Data listing:

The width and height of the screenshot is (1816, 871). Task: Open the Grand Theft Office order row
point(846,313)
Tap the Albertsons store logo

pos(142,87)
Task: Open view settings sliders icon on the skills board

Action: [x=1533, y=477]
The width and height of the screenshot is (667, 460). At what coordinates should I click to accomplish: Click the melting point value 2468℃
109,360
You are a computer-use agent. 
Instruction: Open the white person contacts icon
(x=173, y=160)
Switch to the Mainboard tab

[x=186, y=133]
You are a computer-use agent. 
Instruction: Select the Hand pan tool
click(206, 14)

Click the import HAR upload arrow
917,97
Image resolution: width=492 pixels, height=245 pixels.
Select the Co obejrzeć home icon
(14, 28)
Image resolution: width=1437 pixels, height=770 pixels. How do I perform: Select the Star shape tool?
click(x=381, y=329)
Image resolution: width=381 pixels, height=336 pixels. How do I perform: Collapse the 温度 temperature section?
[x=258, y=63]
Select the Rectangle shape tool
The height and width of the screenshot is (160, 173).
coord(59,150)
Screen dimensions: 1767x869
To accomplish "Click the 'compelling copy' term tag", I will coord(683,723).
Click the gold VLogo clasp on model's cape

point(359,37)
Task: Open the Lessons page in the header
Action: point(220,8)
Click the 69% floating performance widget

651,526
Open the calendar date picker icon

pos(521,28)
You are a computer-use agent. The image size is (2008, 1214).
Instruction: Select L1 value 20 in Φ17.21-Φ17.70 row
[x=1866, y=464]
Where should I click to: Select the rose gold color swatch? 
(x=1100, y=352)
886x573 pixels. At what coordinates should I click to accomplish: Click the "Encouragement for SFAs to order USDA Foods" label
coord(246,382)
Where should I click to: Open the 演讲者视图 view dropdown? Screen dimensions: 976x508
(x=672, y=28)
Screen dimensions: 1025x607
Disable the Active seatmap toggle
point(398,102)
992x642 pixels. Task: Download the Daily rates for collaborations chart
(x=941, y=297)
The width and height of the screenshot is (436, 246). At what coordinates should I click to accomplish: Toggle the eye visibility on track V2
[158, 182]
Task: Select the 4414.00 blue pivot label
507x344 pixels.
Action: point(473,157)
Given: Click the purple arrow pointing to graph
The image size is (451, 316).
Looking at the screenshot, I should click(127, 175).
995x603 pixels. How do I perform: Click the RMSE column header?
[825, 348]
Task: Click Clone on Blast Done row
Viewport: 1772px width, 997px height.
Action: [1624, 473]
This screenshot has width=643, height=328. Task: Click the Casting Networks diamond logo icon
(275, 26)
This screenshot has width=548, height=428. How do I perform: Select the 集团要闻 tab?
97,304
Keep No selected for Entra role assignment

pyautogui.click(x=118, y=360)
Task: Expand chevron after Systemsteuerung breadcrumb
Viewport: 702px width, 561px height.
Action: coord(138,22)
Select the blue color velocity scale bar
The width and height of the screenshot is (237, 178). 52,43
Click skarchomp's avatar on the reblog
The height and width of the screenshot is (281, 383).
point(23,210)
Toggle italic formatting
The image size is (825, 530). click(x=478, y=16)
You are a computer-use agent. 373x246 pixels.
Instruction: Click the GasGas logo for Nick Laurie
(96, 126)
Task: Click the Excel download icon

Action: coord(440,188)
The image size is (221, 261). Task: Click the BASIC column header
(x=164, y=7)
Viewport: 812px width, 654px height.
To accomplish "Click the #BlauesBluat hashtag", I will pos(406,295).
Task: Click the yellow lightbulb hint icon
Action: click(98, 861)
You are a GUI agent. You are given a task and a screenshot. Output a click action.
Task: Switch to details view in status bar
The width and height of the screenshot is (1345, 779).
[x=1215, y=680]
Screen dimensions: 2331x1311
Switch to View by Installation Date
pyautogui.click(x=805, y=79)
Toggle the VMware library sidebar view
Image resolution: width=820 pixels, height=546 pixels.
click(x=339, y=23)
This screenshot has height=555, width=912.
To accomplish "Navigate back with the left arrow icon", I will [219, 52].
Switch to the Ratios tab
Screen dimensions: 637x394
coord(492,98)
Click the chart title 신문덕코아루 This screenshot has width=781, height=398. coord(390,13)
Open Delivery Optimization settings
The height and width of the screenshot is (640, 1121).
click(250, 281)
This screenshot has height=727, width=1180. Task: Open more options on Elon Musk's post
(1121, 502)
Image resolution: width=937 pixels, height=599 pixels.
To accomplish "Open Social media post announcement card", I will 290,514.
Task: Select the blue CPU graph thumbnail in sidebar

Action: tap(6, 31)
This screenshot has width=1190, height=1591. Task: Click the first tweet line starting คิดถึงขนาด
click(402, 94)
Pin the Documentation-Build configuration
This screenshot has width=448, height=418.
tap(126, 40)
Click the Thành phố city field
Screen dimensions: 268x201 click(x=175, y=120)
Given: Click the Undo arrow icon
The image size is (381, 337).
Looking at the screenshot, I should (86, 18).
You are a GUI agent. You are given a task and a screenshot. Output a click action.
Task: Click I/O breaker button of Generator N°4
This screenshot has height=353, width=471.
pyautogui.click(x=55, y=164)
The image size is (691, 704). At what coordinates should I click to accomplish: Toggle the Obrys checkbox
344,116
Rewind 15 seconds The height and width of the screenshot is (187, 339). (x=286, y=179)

Required work:
Put the lines of the rows above into a Markdown table with the columns No. and Line. Number them in order and leave out blank lines.

Task result:
| No. | Line |
|---|---|
| 1 | The width and height of the screenshot is (1816, 871). Task: Open the Grand Theft Office order row |
| 2 | point(846,313) |
| 3 | Tap the Albertsons store logo |
| 4 | pos(142,87) |
| 5 | Task: Open view settings sliders icon on the skills board |
| 6 | Action: [x=1533, y=477] |
| 7 | The width and height of the screenshot is (667, 460). At what coordinates should I click to accomplish: Click the melting point value 2468℃ |
| 8 | 109,360 |
| 9 | You are a computer-use agent.  |
| 10 | Instruction: Open the white person contacts icon |
| 11 | (x=173, y=160) |
| 12 | Switch to the Mainboard tab |
| 13 | [x=186, y=133] |
| 14 | You are a computer-use agent.  |
| 15 | Instruction: Select the Hand pan tool |
| 16 | click(206, 14) |
| 17 | Click the import HAR upload arrow |
| 18 | 917,97 |
| 19 | Image resolution: width=492 pixels, height=245 pixels. |
| 20 | Select the Co obejrzeć home icon |
| 21 | (14, 28) |
| 22 | Image resolution: width=1437 pixels, height=770 pixels. How do I perform: Select the Star shape tool? |
| 23 | click(x=381, y=329) |
| 24 | Image resolution: width=381 pixels, height=336 pixels. How do I perform: Collapse the 温度 temperature section? |
| 25 | [x=258, y=63] |
| 26 | Select the Rectangle shape tool |
| 27 | The height and width of the screenshot is (160, 173). |
| 28 | coord(59,150) |
| 29 | Screen dimensions: 1767x869 |
| 30 | To accomplish "Click the 'compelling copy' term tag", I will coord(683,723). |
| 31 | Click the gold VLogo clasp on model's cape |
| 32 | point(359,37) |
| 33 | Task: Open the Lessons page in the header |
| 34 | Action: point(220,8) |
| 35 | Click the 69% floating performance widget |
| 36 | 651,526 |
| 37 | Open the calendar date picker icon |
| 38 | pos(521,28) |
| 39 | You are a computer-use agent. The image size is (2008, 1214). |
| 40 | Instruction: Select L1 value 20 in Φ17.21-Φ17.70 row |
| 41 | [x=1866, y=464] |
| 42 | Where should I click to: Select the rose gold color swatch?  |
| 43 | (x=1100, y=352) |
| 44 | 886x573 pixels. At what coordinates should I click to accomplish: Click the "Encouragement for SFAs to order USDA Foods" label |
| 45 | coord(246,382) |
| 46 | Where should I click to: Open the 演讲者视图 view dropdown? Screen dimensions: 976x508 |
| 47 | (x=672, y=28) |
| 48 | Screen dimensions: 1025x607 |
| 49 | Disable the Active seatmap toggle |
| 50 | point(398,102) |
| 51 | 992x642 pixels. Task: Download the Daily rates for collaborations chart |
| 52 | (x=941, y=297) |
| 53 | The width and height of the screenshot is (436, 246). At what coordinates should I click to accomplish: Toggle the eye visibility on track V2 |
| 54 | [158, 182] |
| 55 | Task: Select the 4414.00 blue pivot label |
| 56 | 507x344 pixels. |
| 57 | Action: point(473,157) |
| 58 | Given: Click the purple arrow pointing to graph |
| 59 | The image size is (451, 316). |
| 60 | Looking at the screenshot, I should click(127, 175). |
| 61 | 995x603 pixels. How do I perform: Click the RMSE column header? |
| 62 | [825, 348] |
| 63 | Task: Click Clone on Blast Done row |
| 64 | Viewport: 1772px width, 997px height. |
| 65 | Action: [1624, 473] |
| 66 | This screenshot has width=643, height=328. Task: Click the Casting Networks diamond logo icon |
| 67 | (275, 26) |
| 68 | This screenshot has width=548, height=428. How do I perform: Select the 集团要闻 tab? |
| 69 | 97,304 |
| 70 | Keep No selected for Entra role assignment |
| 71 | pyautogui.click(x=118, y=360) |
| 72 | Task: Expand chevron after Systemsteuerung breadcrumb |
| 73 | Viewport: 702px width, 561px height. |
| 74 | Action: coord(138,22) |
| 75 | Select the blue color velocity scale bar |
| 76 | The width and height of the screenshot is (237, 178). 52,43 |
| 77 | Click skarchomp's avatar on the reblog |
| 78 | The height and width of the screenshot is (281, 383). |
| 79 | point(23,210) |
| 80 | Toggle italic formatting |
| 81 | The image size is (825, 530). click(x=478, y=16) |
| 82 | You are a computer-use agent. 373x246 pixels. |
| 83 | Instruction: Click the GasGas logo for Nick Laurie |
| 84 | (96, 126) |
| 85 | Task: Click the Excel download icon |
| 86 | Action: coord(440,188) |
| 87 | The image size is (221, 261). Task: Click the BASIC column header |
| 88 | (x=164, y=7) |
| 89 | Viewport: 812px width, 654px height. |
| 90 | To accomplish "Click the #BlauesBluat hashtag", I will pos(406,295). |
| 91 | Task: Click the yellow lightbulb hint icon |
| 92 | Action: click(98, 861) |
| 93 | You are a GUI agent. You are given a task and a screenshot. Output a click action. |
| 94 | Task: Switch to details view in status bar |
| 95 | The width and height of the screenshot is (1345, 779). |
| 96 | [x=1215, y=680] |
| 97 | Screen dimensions: 2331x1311 |
| 98 | Switch to View by Installation Date |
| 99 | pyautogui.click(x=805, y=79) |
| 100 | Toggle the VMware library sidebar view |
| 101 | Image resolution: width=820 pixels, height=546 pixels. |
| 102 | click(x=339, y=23) |
| 103 | This screenshot has height=555, width=912. |
| 104 | To accomplish "Navigate back with the left arrow icon", I will [219, 52]. |
| 105 | Switch to the Ratios tab |
| 106 | Screen dimensions: 637x394 |
| 107 | coord(492,98) |
| 108 | Click the chart title 신문덕코아루 This screenshot has width=781, height=398. coord(390,13) |
| 109 | Open Delivery Optimization settings |
| 110 | The height and width of the screenshot is (640, 1121). |
| 111 | click(250, 281) |
| 112 | This screenshot has height=727, width=1180. Task: Open more options on Elon Musk's post |
| 113 | (1121, 502) |
| 114 | Image resolution: width=937 pixels, height=599 pixels. |
| 115 | To accomplish "Open Social media post announcement card", I will 290,514. |
| 116 | Task: Select the blue CPU graph thumbnail in sidebar |
| 117 | Action: tap(6, 31) |
| 118 | This screenshot has width=1190, height=1591. Task: Click the first tweet line starting คิดถึงขนาด |
| 119 | click(402, 94) |
| 120 | Pin the Documentation-Build configuration |
| 121 | This screenshot has width=448, height=418. |
| 122 | tap(126, 40) |
| 123 | Click the Thành phố city field |
| 124 | Screen dimensions: 268x201 click(x=175, y=120) |
| 125 | Given: Click the Undo arrow icon |
| 126 | The image size is (381, 337). |
| 127 | Looking at the screenshot, I should (86, 18). |
| 128 | You are a GUI agent. You are given a task and a screenshot. Output a click action. |
| 129 | Task: Click I/O breaker button of Generator N°4 |
| 130 | This screenshot has height=353, width=471. |
| 131 | pyautogui.click(x=55, y=164) |
| 132 | The image size is (691, 704). At what coordinates should I click to accomplish: Toggle the Obrys checkbox |
| 133 | 344,116 |
| 134 | Rewind 15 seconds The height and width of the screenshot is (187, 339). (x=286, y=179) |